Я вынул из офицерского планшета, который заменял мне портфель, записную книжку и на чистом листке написал: «Несет Стегарь примитив, а мы, вроде баранов, слушаем. Замарал! Нашел словечко». Записка предназначалась для передачи Зямке Черняку, но послана не была. Не помню уж почему. Может быть, раздался звонок на окончание лекции или, скорее всего, кто-то отвлек меня. Сунув записную книжку с так и не вырванным листком в планшет, я вышел из аудитории. Как все студенты оставляли в перерыве портфели и сумки на своих местах, так и я планшета с собой не взял. Это был ужасный промах.

«Безродные космополиты» и их гонители

Был февраль 1949 г. Кампания против «безродных космополитов», «антипатриотов», взяв быстрый разбег, развернулась главным образом в учреждениях гуманитарного профиля. Мы знали, что на кафедральных «кострах» исторических, филологических и иных факультетов уже «жгли» многих «последышей буржуазного эстетства», «иванов, родства не помнящих». Антикосмополитические «костры» вспыхнули и у нас в институте.

На нашем истфаке я запомнил двух «сожженцев».

Одним из них был старый большевик, в годы революции возглавлявший большевиков Румынского и Черноморского флота, В.Г. Юдовский. Он был уже стар, сед как лунь, глаза его закрывали черные очки, и не ясно, был ли он слеп или щадил слабое зрение. По-моему, он заведовал кафедрой марксизма-ленинизма. Ему всегда помогали подняться на трибуну и сойти с нее. Я присутствовал на его «избиениях», но почему-то в памяти у меня ничего не осталось от тех конкретных обвинений, которые ему предъявлялись. Возможно, обвинения эти были так мелки и ничтожны, что разобраться в них действительно могли только очень посвященные. Юдовский почти ничего не отвечал, молча стоял на трибуне, и непонятно было, куда и на кого направлены черные стекла его очков. Ощущалось что-то зловещее, когда кто-то, взяв его под руку, сводил его с трибуны и помогал сесть на место в первом ряду аудитории...

А вот вторую «безродную космополитку» я знал хорошо. В другое, мирное, идеологическое время, без, как говорил товарищ Сталин, «большевистского мордобоя», ее можно было бы ласково назвать «космополиточкой». Это была миниатюрная, с кукольно-красивым лицом преподавательница кафедры истории СССР Софья Львовна Эвенчик. Представляю, как она, привыкшая к мужскому вниманию, была поражена и потрясена грубым, а порой и просто хамским обращением с ней здоровенных мужиков во время того, как она подвергалась антикосмополитическим «проработкам». Стоя на трибуне, она пыталась что-то говорить, моргая длинными ресницами, а в красивых глазах появлялись слезы.

[ЧТО СДЕЛАТЬ]:
1. Перепишите из отрывка о кампании против космополитов всё начиная с «Был февраль 1949» и вплоть до «нас в институте.», поменяв «февраль» на «март».
2. Допишите продолжение отрывка о кампании против космополитов, начав сразу после его последнего предложения.

[ИСХОДНЫЕ ДАННЫЕ]:
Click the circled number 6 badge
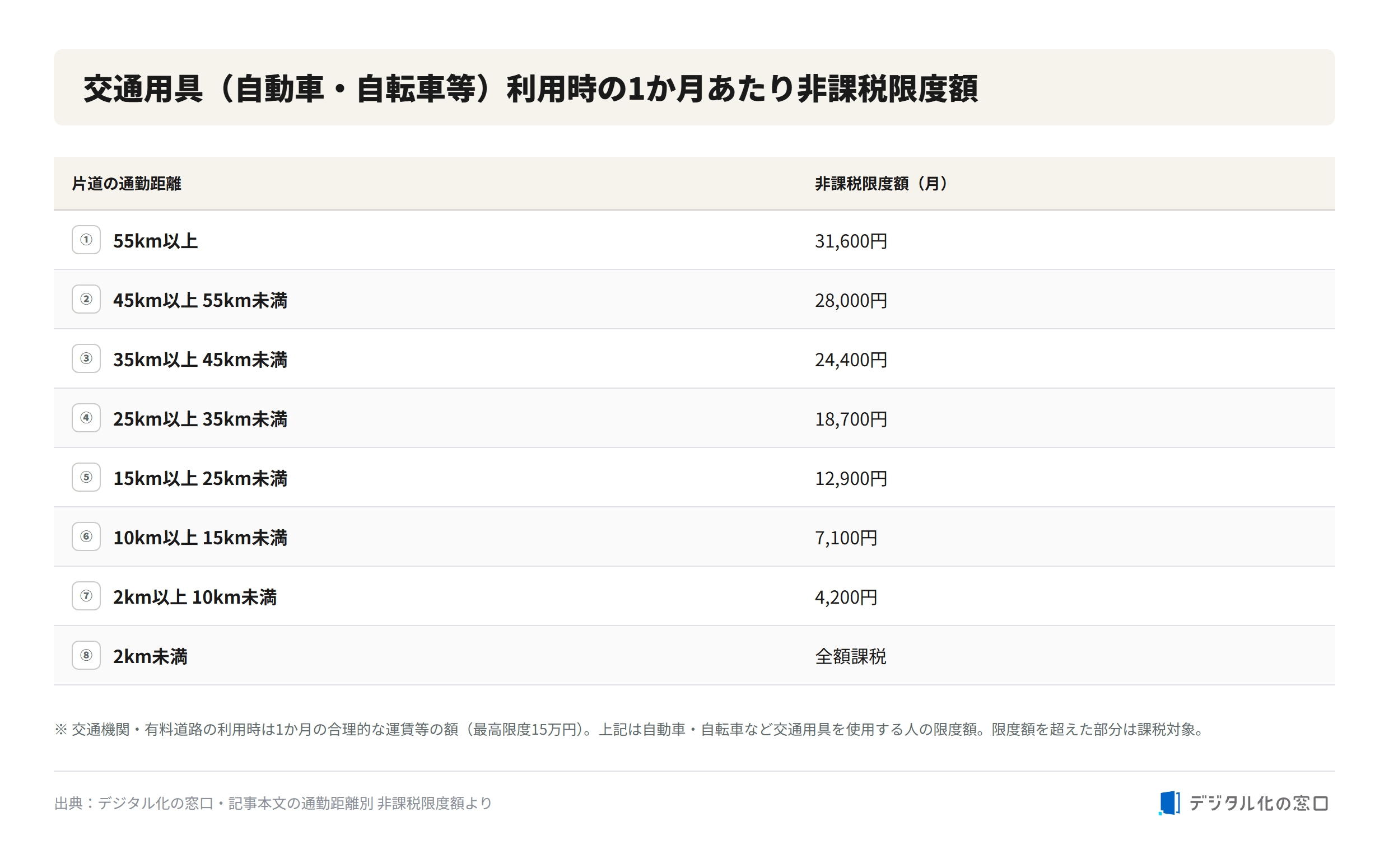[86, 536]
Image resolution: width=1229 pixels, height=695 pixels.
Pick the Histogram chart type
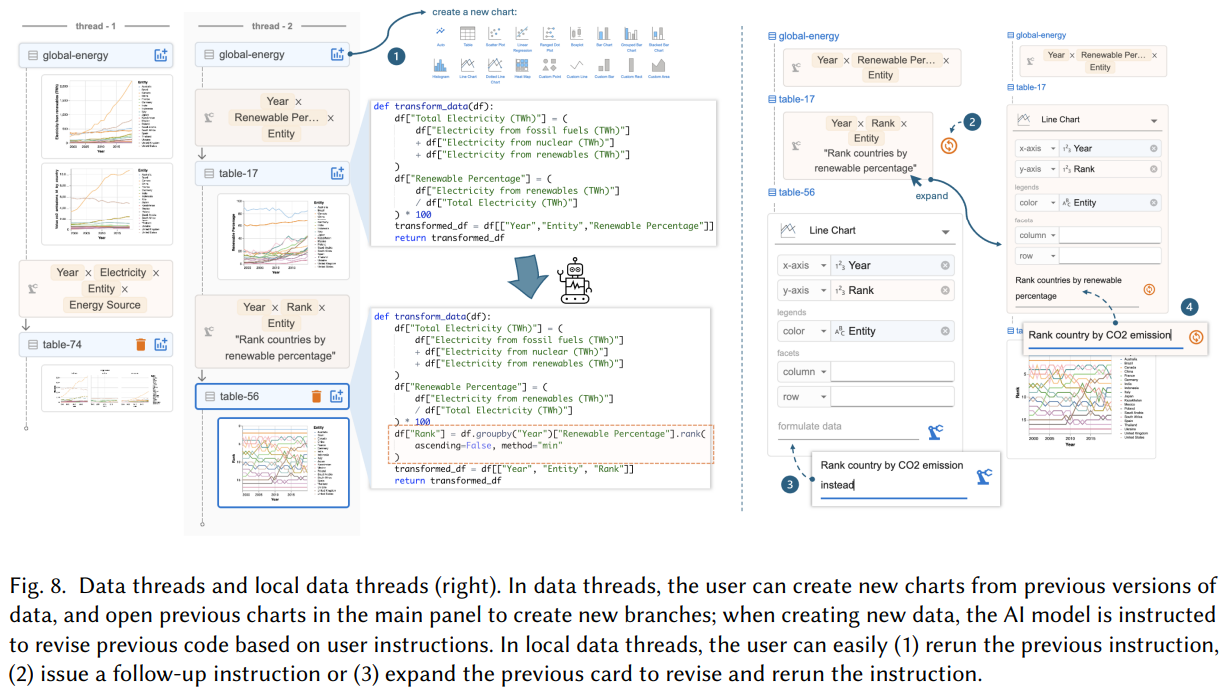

[ОЖИДАЕМЫЕ РЕЗУЛЬТАТЫ]:
1.
Был март 1949 г. Кампания против «безродных космополитов», «антипатриотов», взяв быстрый разбег, развернулась главным образом в учреждениях гуманитарного профиля. Мы знали, что на кафедральных «кострах» исторических, филологических и иных факультетов уже «жгли» многих «последышей буржуазного эстетства», «иванов, родства не помнящих». Антикосмополитические «костры» вспыхнули и у нас в институте.

2.
За что ее казнили – мы, студенты, знали. Бедная, она надумала взять темой своей научной работы... К. Победоносцева! Хуже нельзя было придумать. Монархист, реакционер, консервативный идеолог, обер-прокурор Синода! И вот советский историк изучает мировоззрение такого, если так можно сказать, человека! Как такое могло случиться? Более того и страшнее того, в своей книжке, кое-как отпечатанной в нескольких десятков экземпляров в институтской типографии, доцент Эвенчик пару раз ссылалась на американского автора монографии о Победоносцеве – буржуазного фальсификатора! Напрасно София Львовна доказывала, что этими ссылками она как раз показывает научную несостоятельность американца. Ее не слушали...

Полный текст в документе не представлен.